DATA SHOWN:
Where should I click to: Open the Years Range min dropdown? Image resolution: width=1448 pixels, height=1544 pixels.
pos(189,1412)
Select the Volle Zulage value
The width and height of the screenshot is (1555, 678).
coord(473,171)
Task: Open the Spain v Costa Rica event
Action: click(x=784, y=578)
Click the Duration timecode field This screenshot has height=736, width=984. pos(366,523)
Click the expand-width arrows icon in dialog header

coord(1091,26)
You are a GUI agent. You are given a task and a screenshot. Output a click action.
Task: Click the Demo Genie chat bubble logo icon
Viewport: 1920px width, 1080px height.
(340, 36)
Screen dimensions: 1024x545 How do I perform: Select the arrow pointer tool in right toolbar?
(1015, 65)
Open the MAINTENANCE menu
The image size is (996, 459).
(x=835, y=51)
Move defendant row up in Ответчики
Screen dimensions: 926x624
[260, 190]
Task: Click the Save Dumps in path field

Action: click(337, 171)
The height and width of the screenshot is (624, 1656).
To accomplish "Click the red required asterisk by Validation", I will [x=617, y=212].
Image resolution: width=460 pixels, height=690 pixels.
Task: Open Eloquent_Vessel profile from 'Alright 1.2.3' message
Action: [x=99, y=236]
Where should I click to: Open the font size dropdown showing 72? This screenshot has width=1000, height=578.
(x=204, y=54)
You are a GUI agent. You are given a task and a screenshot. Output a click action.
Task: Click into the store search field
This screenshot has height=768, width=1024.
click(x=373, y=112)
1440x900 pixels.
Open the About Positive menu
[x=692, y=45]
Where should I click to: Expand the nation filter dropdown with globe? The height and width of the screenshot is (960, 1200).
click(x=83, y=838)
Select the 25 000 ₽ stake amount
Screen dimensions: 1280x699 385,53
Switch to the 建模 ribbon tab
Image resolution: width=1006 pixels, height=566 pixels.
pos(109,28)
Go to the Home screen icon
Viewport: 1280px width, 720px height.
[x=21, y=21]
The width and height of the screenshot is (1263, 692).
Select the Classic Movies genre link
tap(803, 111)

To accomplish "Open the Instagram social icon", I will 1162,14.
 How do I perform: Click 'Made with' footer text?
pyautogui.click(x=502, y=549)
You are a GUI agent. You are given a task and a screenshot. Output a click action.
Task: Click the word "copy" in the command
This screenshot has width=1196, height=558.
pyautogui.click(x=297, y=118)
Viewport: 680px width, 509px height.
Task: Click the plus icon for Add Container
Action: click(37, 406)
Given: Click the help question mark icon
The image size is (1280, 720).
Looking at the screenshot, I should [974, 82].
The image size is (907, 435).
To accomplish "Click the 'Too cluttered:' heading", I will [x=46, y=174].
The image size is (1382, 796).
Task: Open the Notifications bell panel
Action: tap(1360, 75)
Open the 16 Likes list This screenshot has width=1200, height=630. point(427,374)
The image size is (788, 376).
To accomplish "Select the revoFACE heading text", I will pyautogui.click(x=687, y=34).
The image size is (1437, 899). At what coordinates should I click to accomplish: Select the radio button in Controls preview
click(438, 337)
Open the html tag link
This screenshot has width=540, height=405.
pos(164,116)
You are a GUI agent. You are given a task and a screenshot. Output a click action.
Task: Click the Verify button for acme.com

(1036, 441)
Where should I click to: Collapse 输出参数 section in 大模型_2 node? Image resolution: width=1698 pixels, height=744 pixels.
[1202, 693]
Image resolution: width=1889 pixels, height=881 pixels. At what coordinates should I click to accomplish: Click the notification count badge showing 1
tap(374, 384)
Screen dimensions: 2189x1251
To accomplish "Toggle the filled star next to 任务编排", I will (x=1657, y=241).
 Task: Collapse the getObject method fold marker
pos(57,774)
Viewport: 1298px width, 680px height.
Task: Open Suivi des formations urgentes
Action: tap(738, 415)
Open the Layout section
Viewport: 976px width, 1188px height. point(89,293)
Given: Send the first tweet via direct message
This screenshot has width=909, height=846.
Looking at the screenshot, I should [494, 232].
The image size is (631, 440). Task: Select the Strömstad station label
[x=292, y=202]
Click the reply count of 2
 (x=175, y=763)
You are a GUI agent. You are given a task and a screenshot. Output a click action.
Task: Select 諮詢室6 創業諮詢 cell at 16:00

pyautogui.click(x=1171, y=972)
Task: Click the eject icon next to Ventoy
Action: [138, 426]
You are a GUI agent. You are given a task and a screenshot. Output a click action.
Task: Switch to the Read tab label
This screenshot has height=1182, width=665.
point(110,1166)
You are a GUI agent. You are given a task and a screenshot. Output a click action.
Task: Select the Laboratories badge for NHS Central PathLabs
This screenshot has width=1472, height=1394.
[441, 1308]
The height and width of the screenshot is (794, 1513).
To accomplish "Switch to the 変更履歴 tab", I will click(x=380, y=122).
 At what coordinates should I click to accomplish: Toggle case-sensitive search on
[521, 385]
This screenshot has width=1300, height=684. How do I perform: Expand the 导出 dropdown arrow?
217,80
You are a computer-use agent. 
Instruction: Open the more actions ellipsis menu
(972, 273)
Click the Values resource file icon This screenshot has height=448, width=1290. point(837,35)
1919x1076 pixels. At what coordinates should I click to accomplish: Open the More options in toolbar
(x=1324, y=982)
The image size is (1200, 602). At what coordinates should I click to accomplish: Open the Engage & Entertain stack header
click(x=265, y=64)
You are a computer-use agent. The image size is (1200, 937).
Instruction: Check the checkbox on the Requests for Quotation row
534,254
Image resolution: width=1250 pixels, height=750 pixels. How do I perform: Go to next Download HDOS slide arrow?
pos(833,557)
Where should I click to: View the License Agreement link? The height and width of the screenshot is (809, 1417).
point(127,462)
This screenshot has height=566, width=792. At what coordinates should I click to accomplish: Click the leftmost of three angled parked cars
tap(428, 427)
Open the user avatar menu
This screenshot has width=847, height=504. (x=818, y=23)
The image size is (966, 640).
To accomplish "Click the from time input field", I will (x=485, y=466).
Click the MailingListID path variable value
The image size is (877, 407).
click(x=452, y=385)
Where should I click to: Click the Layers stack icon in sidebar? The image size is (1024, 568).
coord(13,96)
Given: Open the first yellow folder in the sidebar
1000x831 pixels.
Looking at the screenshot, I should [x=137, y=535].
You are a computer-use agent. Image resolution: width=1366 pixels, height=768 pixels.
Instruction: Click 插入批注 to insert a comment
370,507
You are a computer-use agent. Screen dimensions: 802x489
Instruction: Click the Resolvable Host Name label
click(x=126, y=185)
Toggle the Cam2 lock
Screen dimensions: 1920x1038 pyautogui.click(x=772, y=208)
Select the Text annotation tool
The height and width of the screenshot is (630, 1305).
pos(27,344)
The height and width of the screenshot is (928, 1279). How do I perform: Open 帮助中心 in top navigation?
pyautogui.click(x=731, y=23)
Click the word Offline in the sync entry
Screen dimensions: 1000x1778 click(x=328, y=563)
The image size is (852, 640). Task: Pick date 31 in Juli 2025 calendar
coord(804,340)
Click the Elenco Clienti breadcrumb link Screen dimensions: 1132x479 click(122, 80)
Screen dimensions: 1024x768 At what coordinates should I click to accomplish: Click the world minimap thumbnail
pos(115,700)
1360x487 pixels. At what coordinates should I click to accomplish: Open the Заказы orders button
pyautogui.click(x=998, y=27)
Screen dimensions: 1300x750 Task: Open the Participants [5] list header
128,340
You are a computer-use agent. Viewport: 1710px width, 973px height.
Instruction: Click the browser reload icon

WHAT YOU HAVE TO DO:
Once you have read the entries above, state how many of their lines include "first", giving the number alone.

EXERCISE SOLUTION:
2